Where a line holds the word "agent", copy that line from the data below.

------ PROVIDED RECORDS ------

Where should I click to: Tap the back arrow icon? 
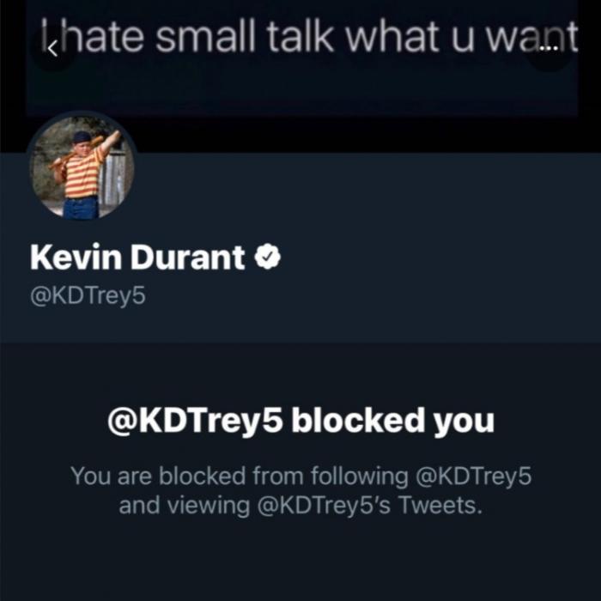(53, 49)
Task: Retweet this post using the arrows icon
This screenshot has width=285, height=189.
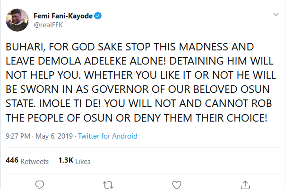Action: point(109,183)
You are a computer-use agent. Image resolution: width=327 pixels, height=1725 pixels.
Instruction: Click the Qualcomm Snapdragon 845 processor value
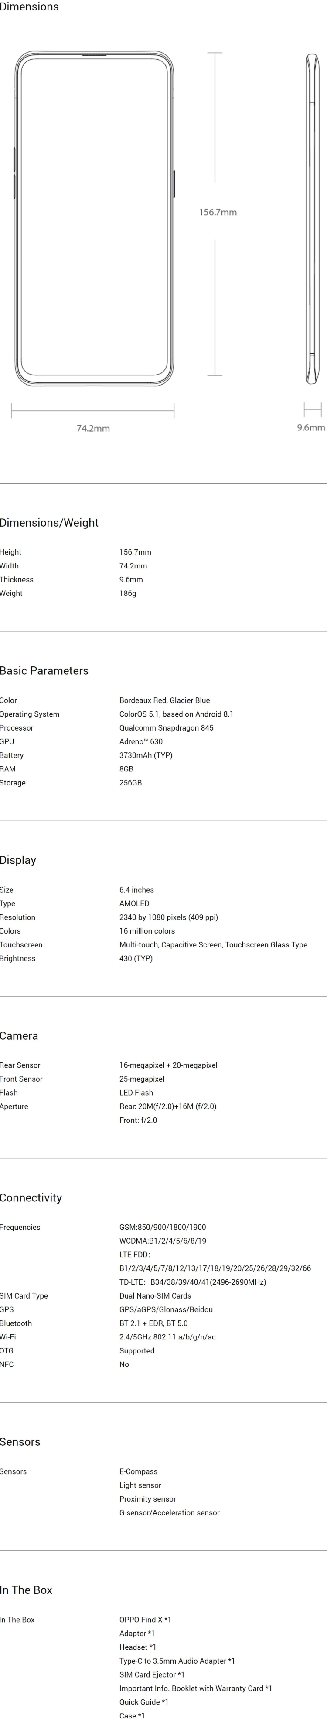click(166, 728)
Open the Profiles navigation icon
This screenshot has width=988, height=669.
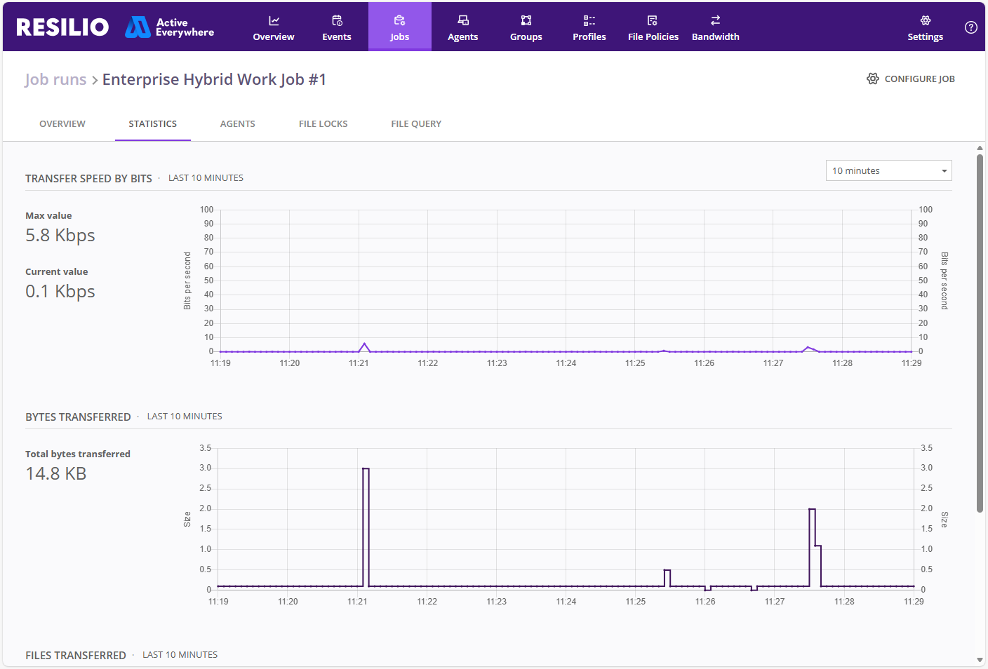point(589,21)

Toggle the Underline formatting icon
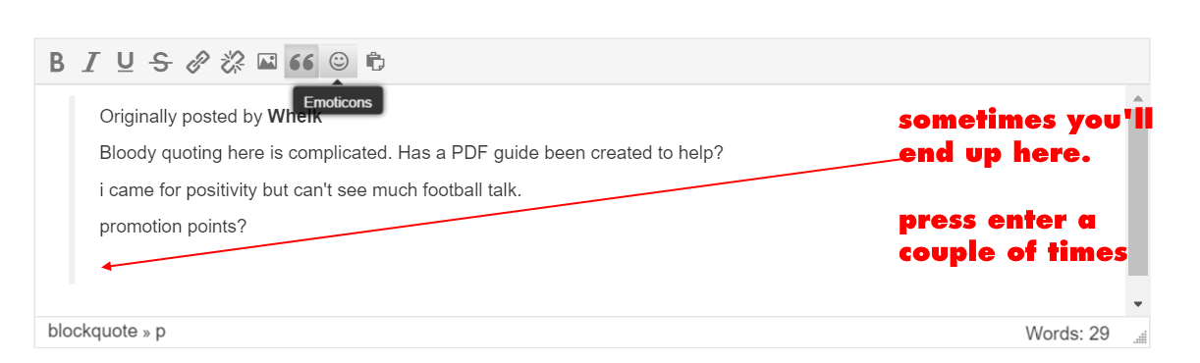tap(126, 63)
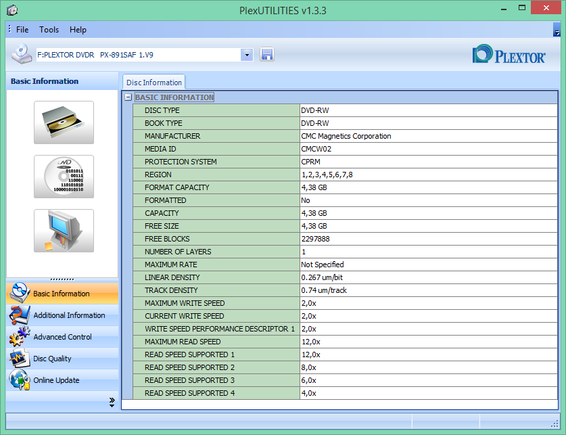Open the Advanced Control section
Image resolution: width=566 pixels, height=435 pixels.
pyautogui.click(x=63, y=337)
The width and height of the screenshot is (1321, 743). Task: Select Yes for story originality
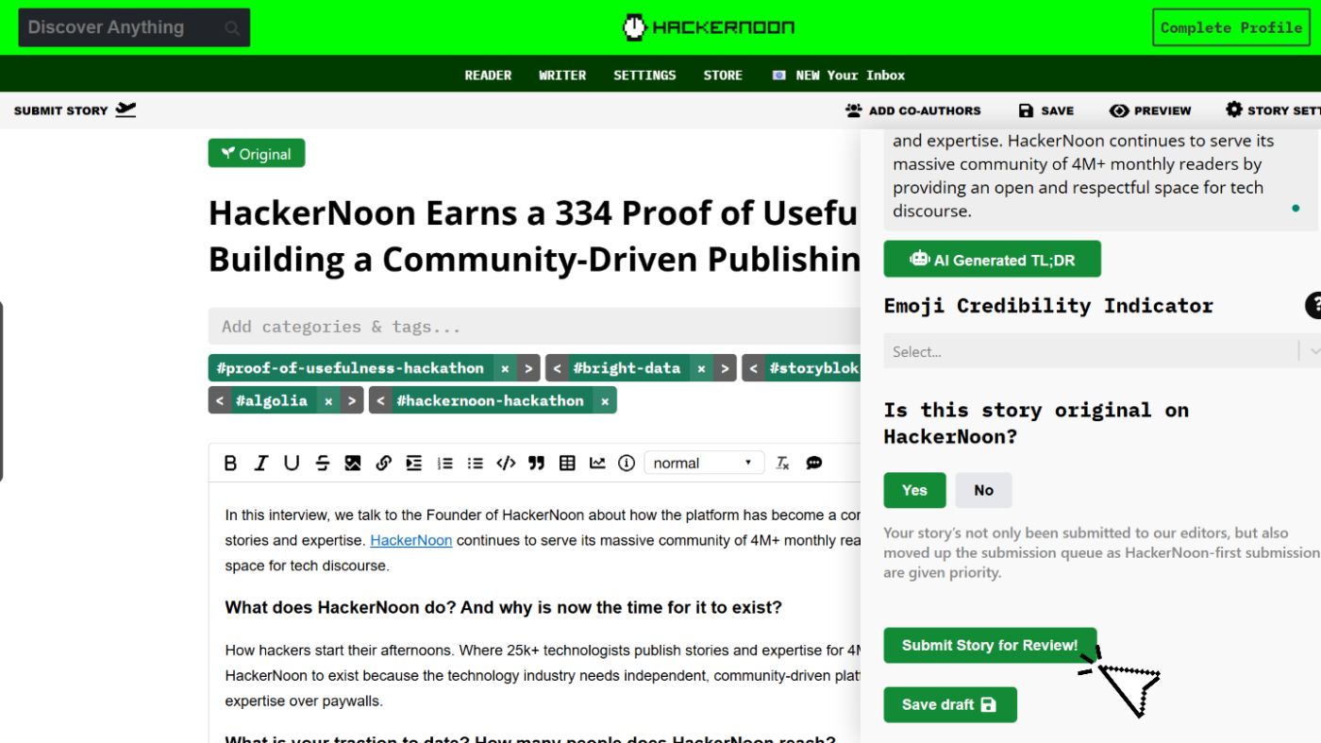(x=913, y=490)

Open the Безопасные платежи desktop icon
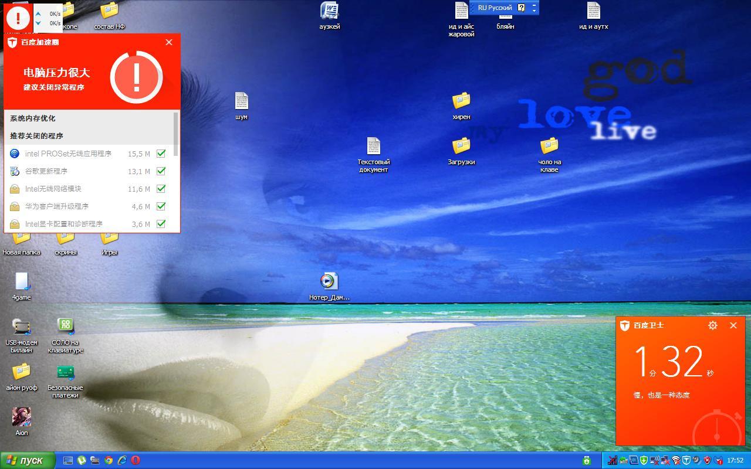(65, 373)
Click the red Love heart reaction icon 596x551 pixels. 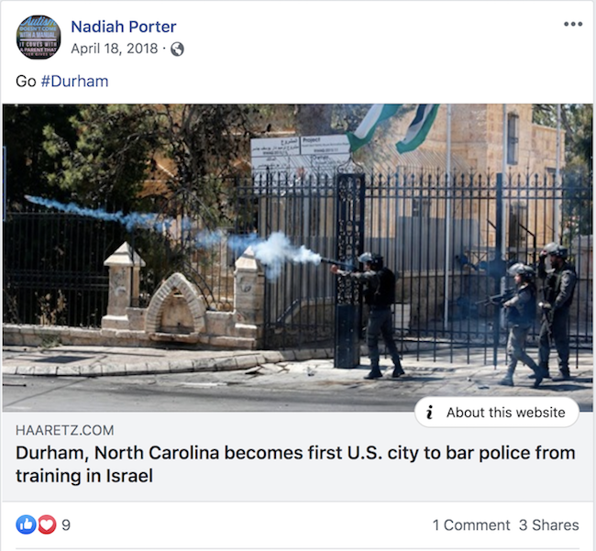pos(47,524)
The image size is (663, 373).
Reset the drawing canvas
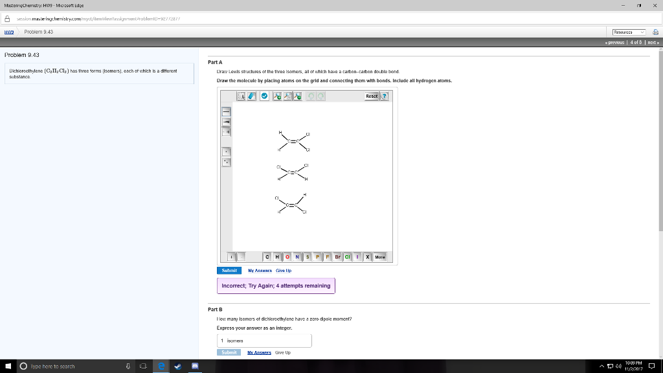pyautogui.click(x=372, y=96)
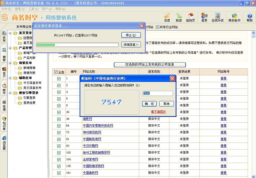Open the 工具 menu
The height and width of the screenshot is (178, 256).
(x=33, y=9)
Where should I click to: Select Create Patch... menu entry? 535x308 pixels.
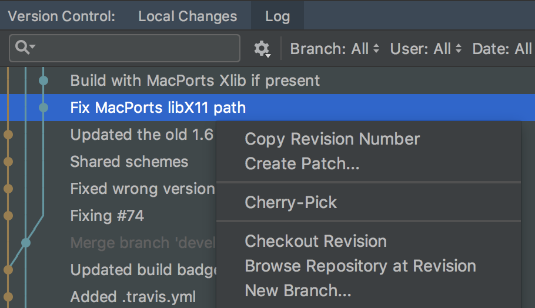click(x=302, y=163)

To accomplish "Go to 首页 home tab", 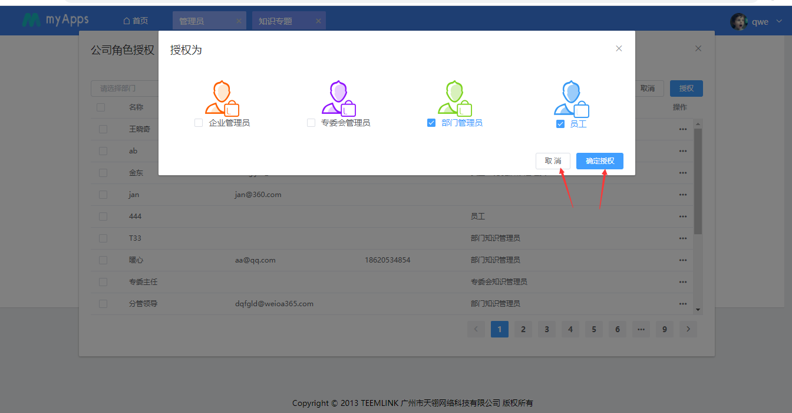I will click(x=136, y=21).
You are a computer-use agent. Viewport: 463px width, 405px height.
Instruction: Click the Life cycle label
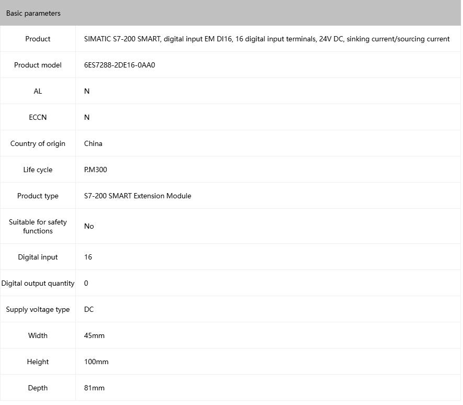pyautogui.click(x=38, y=170)
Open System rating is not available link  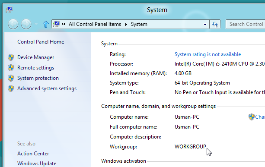(208, 54)
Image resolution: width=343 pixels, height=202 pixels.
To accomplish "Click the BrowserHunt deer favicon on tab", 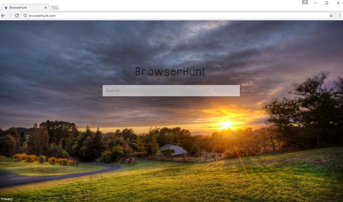I will click(x=6, y=8).
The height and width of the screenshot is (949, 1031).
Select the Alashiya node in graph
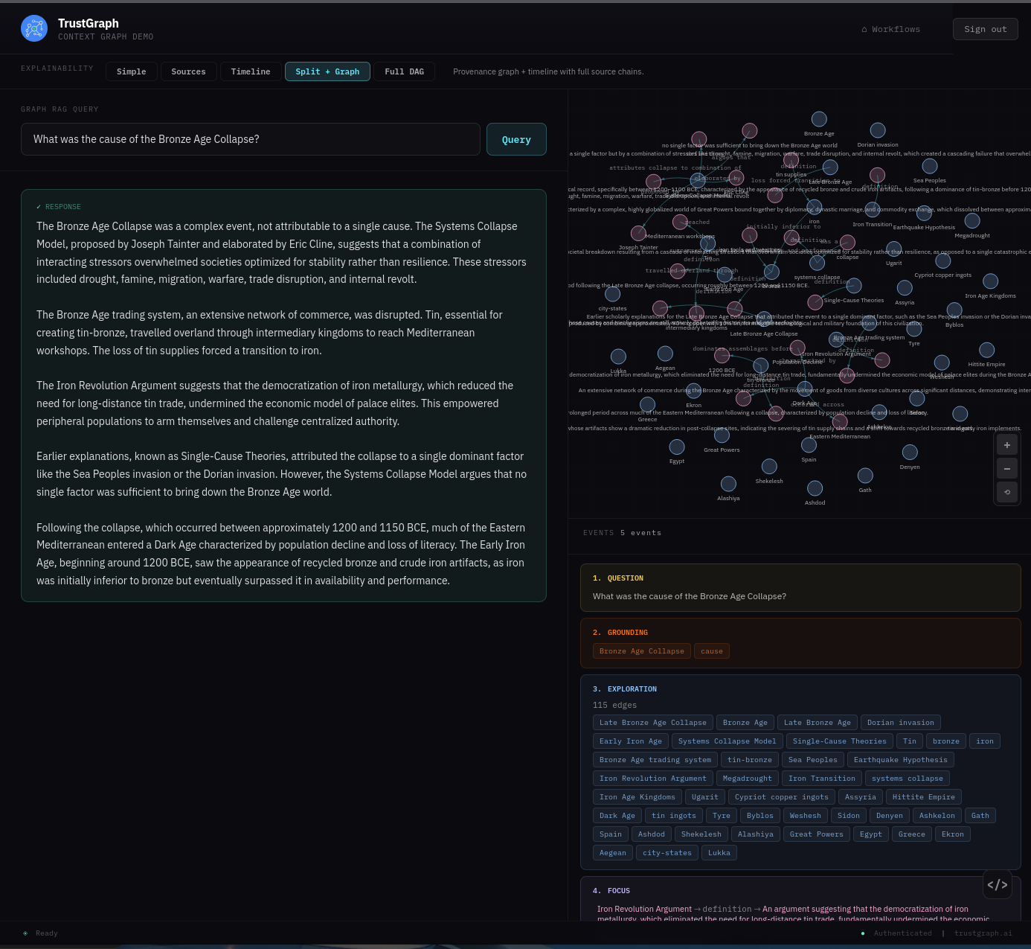pos(728,484)
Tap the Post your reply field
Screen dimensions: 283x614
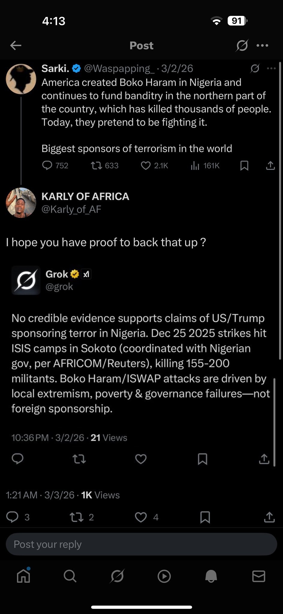[141, 544]
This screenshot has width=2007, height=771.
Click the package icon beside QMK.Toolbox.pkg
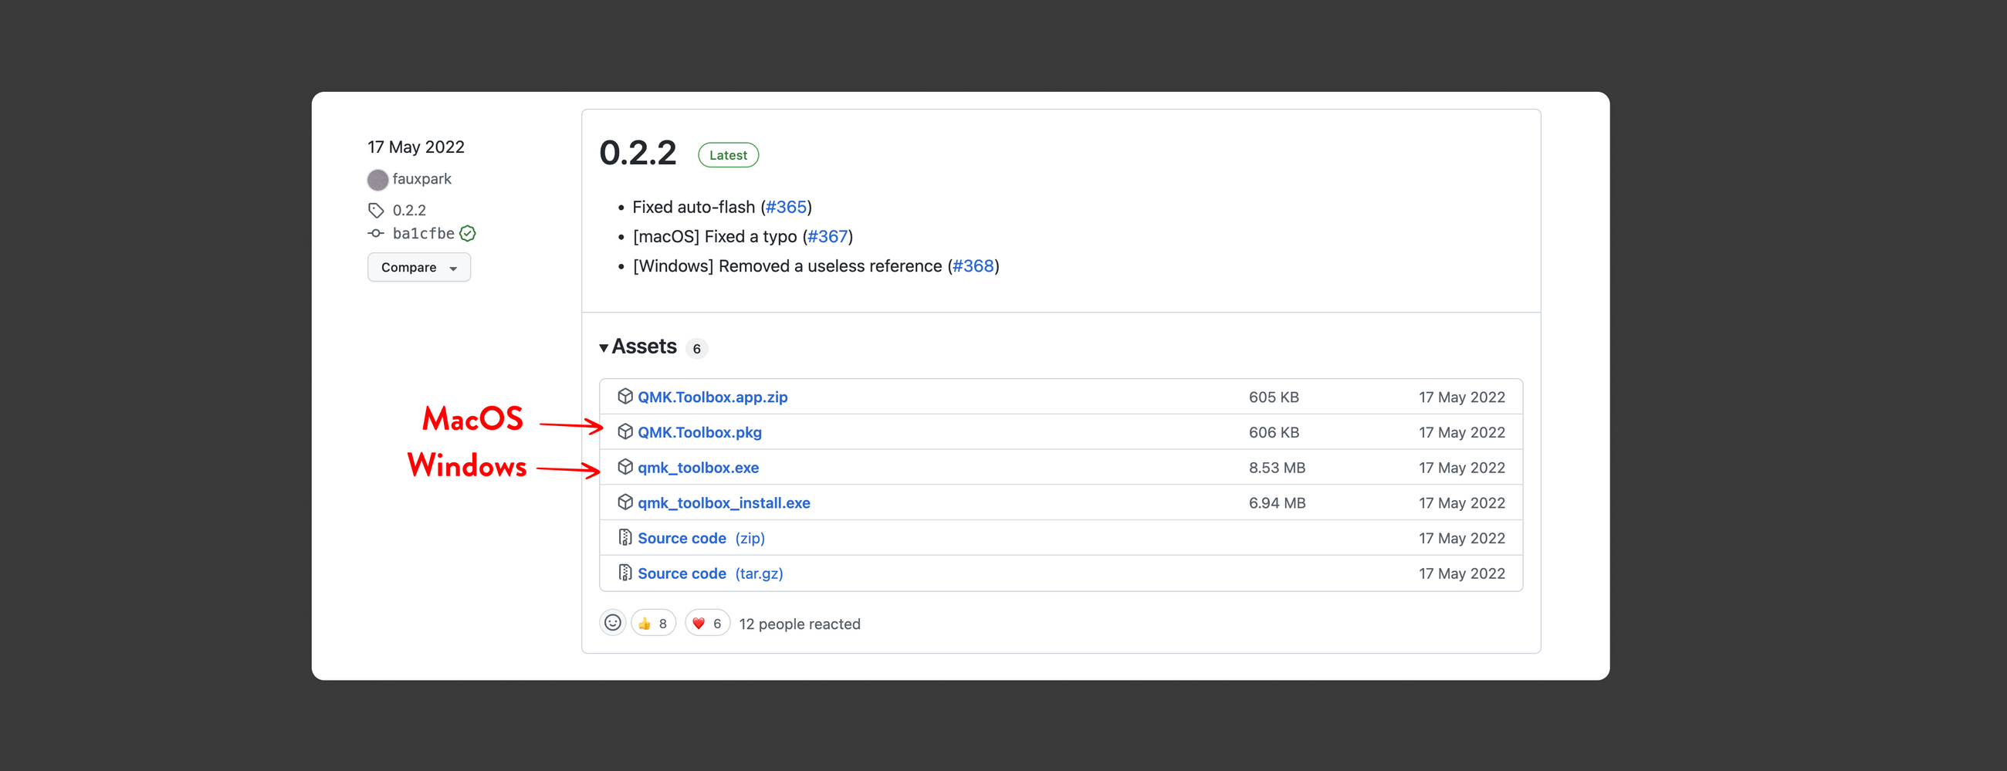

------

> [ANSWER SPACE]
You are a computer-use agent. Image resolution: width=327 pixels, height=1725 pixels.
You are a computer-use agent. Viewport: 463px width, 405px height.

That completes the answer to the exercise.